Systematic Investment Plan

A method of investing a fixed amount regularly in a mutual fund, allowing you to accumulate wealth gradually through the power of compounding.

Definition

A Systematic Investment Plan (SIP) is a disciplined method of investing in mutual funds where you invest a fixed amount at regular intervals — typically monthly — rather than as a lump sum. SIPs are offered by all SEBI-registered mutual funds in India.

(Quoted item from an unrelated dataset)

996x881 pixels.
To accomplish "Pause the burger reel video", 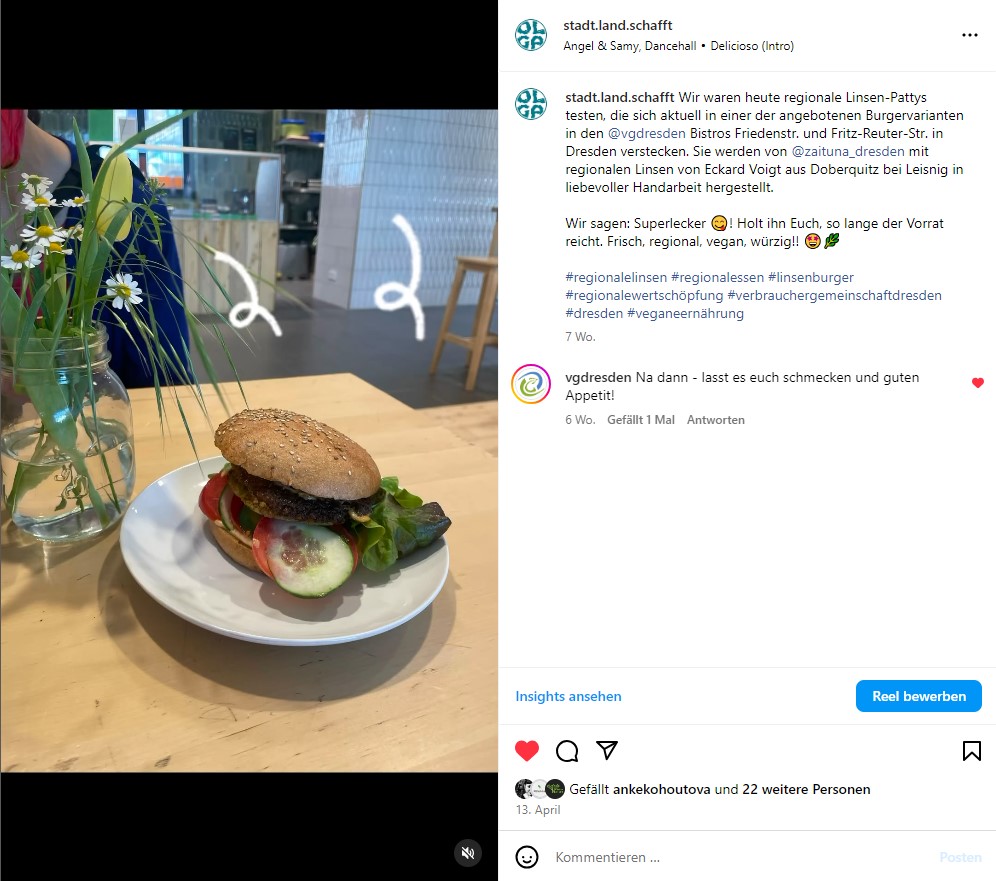I will pos(249,441).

The key advantage of SIP is rupee cost averaging: because you invest the same amount regardless of the NAV, you automatically buy more units when markets are low and fewer when markets are high. Over a long investment horizon, this reduces the average cost per unit and smooths out market volatility.

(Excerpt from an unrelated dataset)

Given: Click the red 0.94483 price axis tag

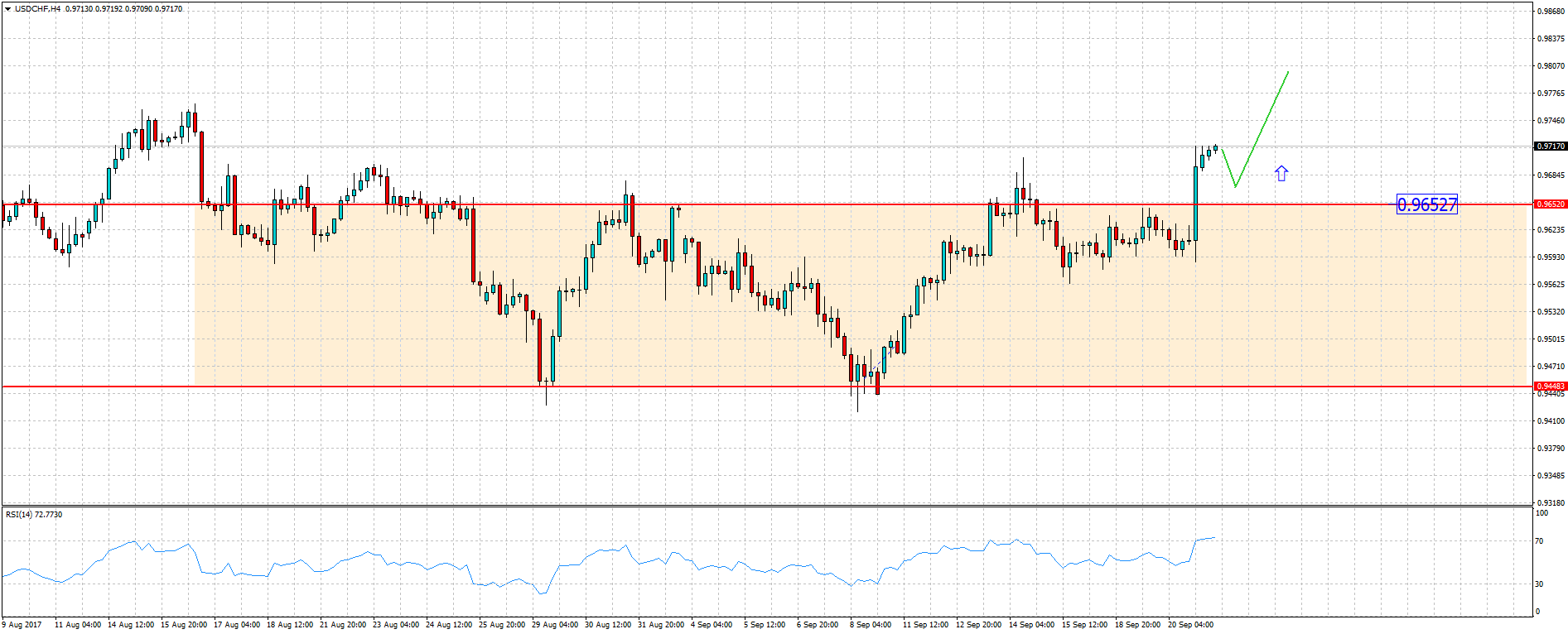Looking at the screenshot, I should pos(1551,387).
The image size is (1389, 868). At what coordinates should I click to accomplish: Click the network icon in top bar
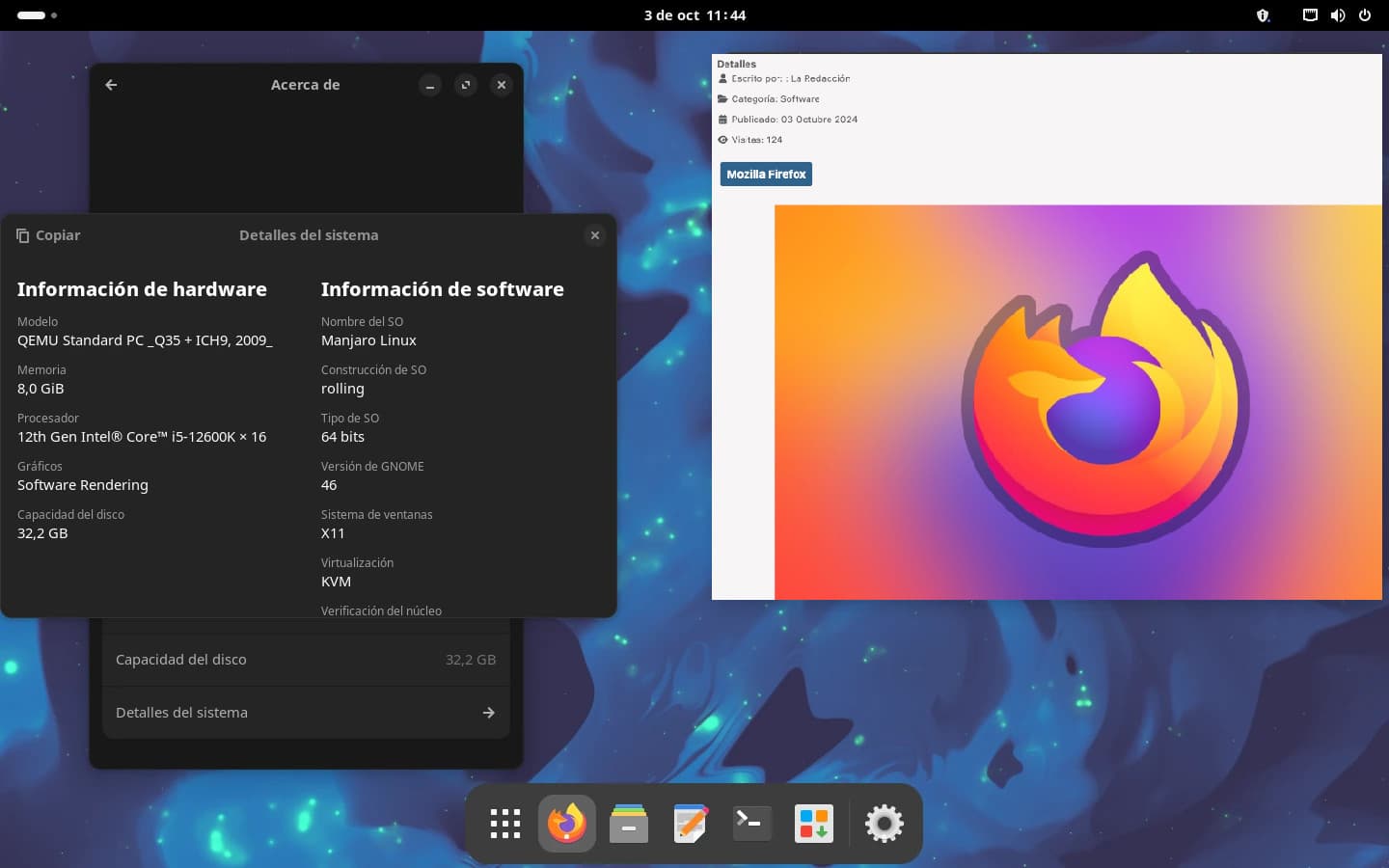pos(1310,15)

SIPs are not limited to equity funds. You can run SIPs in debt funds, hybrid funds, index funds, ELSS funds, and international funds.

Formula

The future value of SIP investments is calculated using the annuity formula:

FV = P × [(1+r)^n − 1] / r × (1+r)

Where:

  • FV = Maturity amount
  • P = Monthly SIP amount
  • r = Monthly rate of return = Annual expected rate ÷ 12 ÷ 100
  • n = Number of instalments (months)

For actual returns on a running SIP, use XIRR since contributions happen at different NAVs across different dates.

Worked Example

You invest ₹10,000 per month via SIP for 15 years (180 months) in an equity mutual fund. You expect an average annual return of 12%.

  • P = ₹10,000
  • r = 12 ÷ 12 ÷ 100 = 0.01
  • n = 180

FV = 10,000 × [(1.01)^180 − 1] / 0.01 × 1.01 ≈ ₹50.46 lakhs

Your total investment is ₹18 lakhs; the corpus grows to about ₹50 lakhs — with ₹32 lakhs coming from compounded returns. Try the SIP calculator to model your own scenario.

Key Things to Know

  • Start early: The earlier you start, the more compounding works in your favour. A 25-year-old investing ₹5,000/month for 35 years accumulates far more than a 35-year-old investing ₹10,000/month for 25 years.
  • ELSS via SIP: ELSS funds can be invested via SIP and provide a Section 80C deduction on each instalment, subject to the annual cap of ₹1.5 lakh.
  • NAV allotment: SIP amounts are invested at the NAV of the date the payment clears, not the date you initiate the transaction.
  • Step-up SIP: Many platforms allow you to increase your SIP amount annually (typically by 10–15%) to match salary growth — this significantly boosts the final corpus.
  • Direct vs regular: Investing via direct plans (without a distributor) saves on expense ratios, increasing net returns over time.
Frequently Asked Questions
What is the minimum SIP amount?
Most mutual funds allow SIPs starting from as low as ₹100 or ₹500 per month. Specific minimums vary by fund house and scheme. Index fund SIPs on many platforms can be started with ₹100.
Can I stop or pause a SIP?
Yes. Most fund houses allow you to pause a SIP for 1–3 months or stop it entirely at any time without penalty. You do not lose your accumulated units when you stop — they remain invested.
How is SIP return measured?
SIP returns are measured using XIRR (Extended Internal Rate of Return) because contributions are made at irregular intervals at different NAVs. The XIRR gives the annualised equivalent return on all cash flows.
Is SIP safe?
SIP is a method of investing, not an investment product itself. The safety depends on the underlying fund — equity fund SIPs carry market risk, while debt fund SIPs carry lower risk. SIPs do not guarantee returns.
What is rupee cost averaging in SIP?
Rupee cost averaging means you buy more units when the NAV is low and fewer when the NAV is high, since you invest a fixed amount each time. Over time this averages out your cost of purchase, smoothing out market volatility.